• **SOURCE EXTRACT**:
1

I am using CodeIgniter, I am returning more than one value in the model so I did like

return array('true' =>1,'customer_id' => $result->customer_id);

and In the controller, I am displaying like

$true=$result['true'];
$custId=$result['customer_id'];

So there is no issue in this.

Now let's talk about in details

In the model, I have this logic

//sql query
if ($result) {
    if ($result->password_change == 0) {
         return array('true' =>1,'customer_id' => $result->customer_id);//multiple returns
    }
    else{
       return $result;
    }
}
else{return false;}

In the controller

 $result=$this->Member_model->check_data(parameters);
 $true=$result['true'];
 $custId=$result['customer_id'];

 if ($result) {
     if($true == 1){
         //some code here
     }
     else{
         //some code here
     }
 }
 else{
 }

This is my second code.

• **THINGS TO DO**:
• a. In the CodeIgniter post, which method of Member_model does the controller call?
• b. Duplicate the part of the CodeIgniter post that opens with the words containing "I am using CodeIgniter, I" and closes with "issue in this.".
The lines that come after the CodeIgniter post aren't needed for anything here.

• **EXTRACTED INFORMATION**:
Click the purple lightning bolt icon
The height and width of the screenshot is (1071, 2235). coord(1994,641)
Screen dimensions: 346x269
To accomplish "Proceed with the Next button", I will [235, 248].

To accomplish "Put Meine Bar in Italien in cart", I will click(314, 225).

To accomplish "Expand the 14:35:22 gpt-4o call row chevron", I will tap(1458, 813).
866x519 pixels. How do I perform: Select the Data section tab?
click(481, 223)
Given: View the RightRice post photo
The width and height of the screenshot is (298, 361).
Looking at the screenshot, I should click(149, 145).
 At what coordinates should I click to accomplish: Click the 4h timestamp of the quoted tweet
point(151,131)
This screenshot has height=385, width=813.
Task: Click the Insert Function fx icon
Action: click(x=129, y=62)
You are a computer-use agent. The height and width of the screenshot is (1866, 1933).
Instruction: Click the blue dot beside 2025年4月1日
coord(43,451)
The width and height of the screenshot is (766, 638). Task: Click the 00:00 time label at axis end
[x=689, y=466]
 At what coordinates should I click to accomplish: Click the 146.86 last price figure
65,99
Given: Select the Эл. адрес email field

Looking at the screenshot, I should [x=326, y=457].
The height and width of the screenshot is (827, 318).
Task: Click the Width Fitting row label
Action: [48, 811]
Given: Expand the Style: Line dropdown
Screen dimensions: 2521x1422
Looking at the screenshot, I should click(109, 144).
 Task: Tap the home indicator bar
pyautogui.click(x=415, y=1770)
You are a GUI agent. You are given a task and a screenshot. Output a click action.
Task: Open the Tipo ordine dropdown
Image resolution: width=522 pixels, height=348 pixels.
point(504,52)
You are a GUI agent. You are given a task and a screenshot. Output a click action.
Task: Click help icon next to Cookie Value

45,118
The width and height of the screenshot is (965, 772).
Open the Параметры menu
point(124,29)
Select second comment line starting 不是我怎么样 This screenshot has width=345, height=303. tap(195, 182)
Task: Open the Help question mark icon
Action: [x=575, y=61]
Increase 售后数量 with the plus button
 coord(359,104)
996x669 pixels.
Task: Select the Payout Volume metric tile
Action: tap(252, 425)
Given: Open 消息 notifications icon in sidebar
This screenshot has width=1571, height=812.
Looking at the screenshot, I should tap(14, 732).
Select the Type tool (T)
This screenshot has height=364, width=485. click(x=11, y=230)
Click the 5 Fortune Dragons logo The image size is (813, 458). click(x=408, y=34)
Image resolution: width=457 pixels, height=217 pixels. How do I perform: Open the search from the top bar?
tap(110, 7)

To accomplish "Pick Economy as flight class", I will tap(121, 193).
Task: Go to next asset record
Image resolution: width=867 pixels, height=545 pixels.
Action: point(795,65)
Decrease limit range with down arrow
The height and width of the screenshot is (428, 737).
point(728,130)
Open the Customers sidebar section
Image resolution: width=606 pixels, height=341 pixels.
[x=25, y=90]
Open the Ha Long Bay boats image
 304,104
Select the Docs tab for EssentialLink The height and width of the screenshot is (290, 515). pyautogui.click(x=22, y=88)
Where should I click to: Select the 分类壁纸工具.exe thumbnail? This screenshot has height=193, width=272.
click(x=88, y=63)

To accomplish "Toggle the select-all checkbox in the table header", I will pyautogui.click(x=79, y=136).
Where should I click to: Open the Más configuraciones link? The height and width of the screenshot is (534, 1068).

• **ANSWERS**:
• a. It calls check_data.

• b.
I am using CodeIgniter, I am returning more than one value in the model so I did like

return array('true' =>1,'customer_id' => $result->customer_id);

and In the controller, I am displaying like

$true=$result['true'];
$custId=$result['customer_id'];

So there is no issue in this.